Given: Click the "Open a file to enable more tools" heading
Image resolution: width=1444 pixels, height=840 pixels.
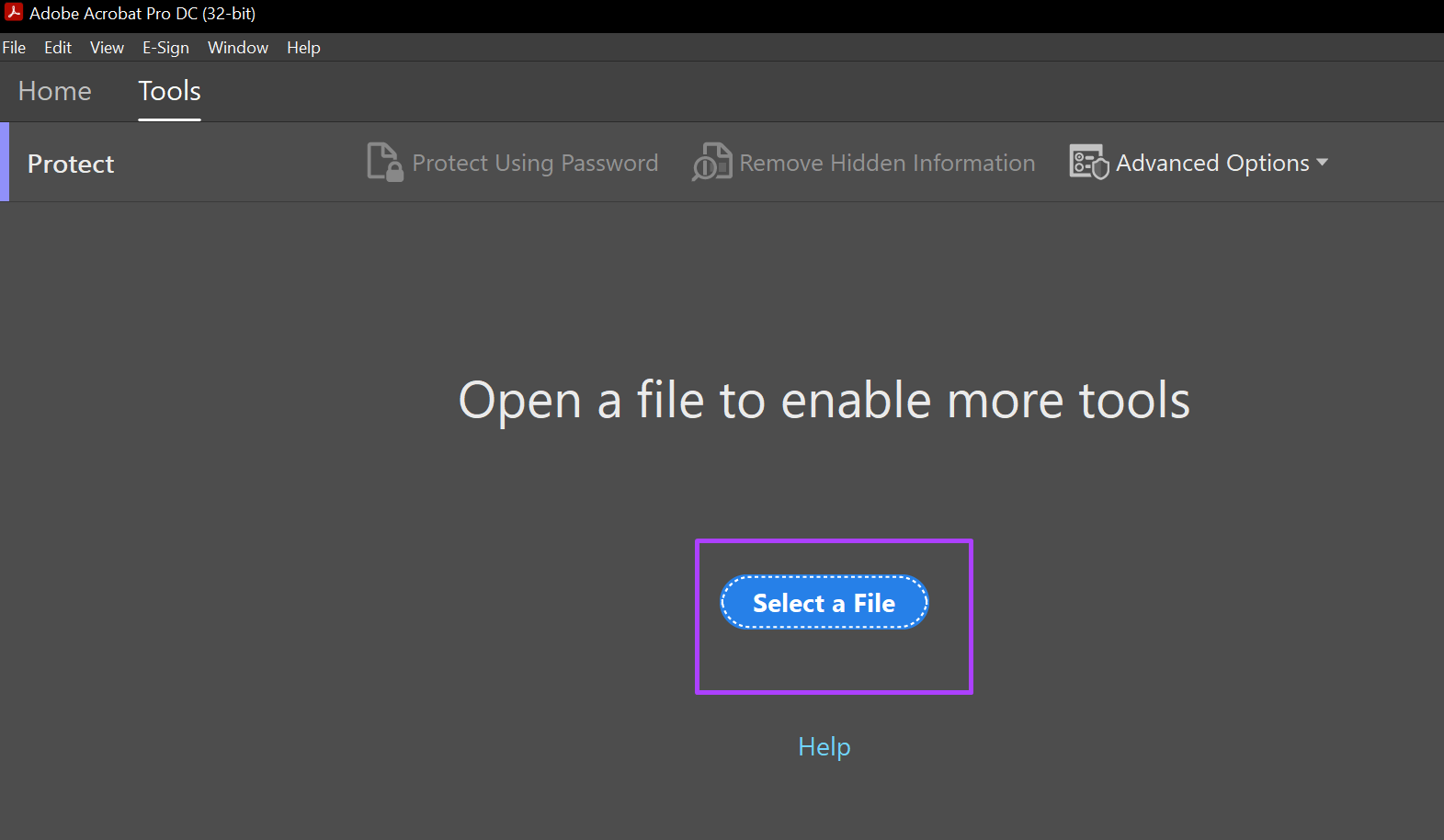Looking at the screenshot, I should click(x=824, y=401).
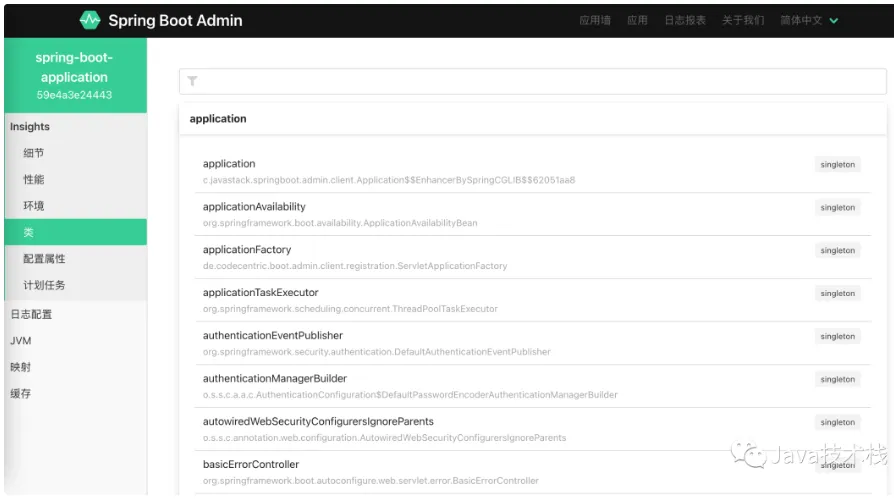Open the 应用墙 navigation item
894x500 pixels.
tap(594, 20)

▶ _What you have to do_:
A verbatim copy of the data, free of pictures, is the expected answer.

▶ _Solution to the problem_:
Given: Click the "Open a file to enable more tools" heading
Image resolution: width=1444 pixels, height=840 pixels.
Looking at the screenshot, I should click(x=824, y=401).
Open the 应用墙 navigation item
894x500 pixels.
tap(594, 20)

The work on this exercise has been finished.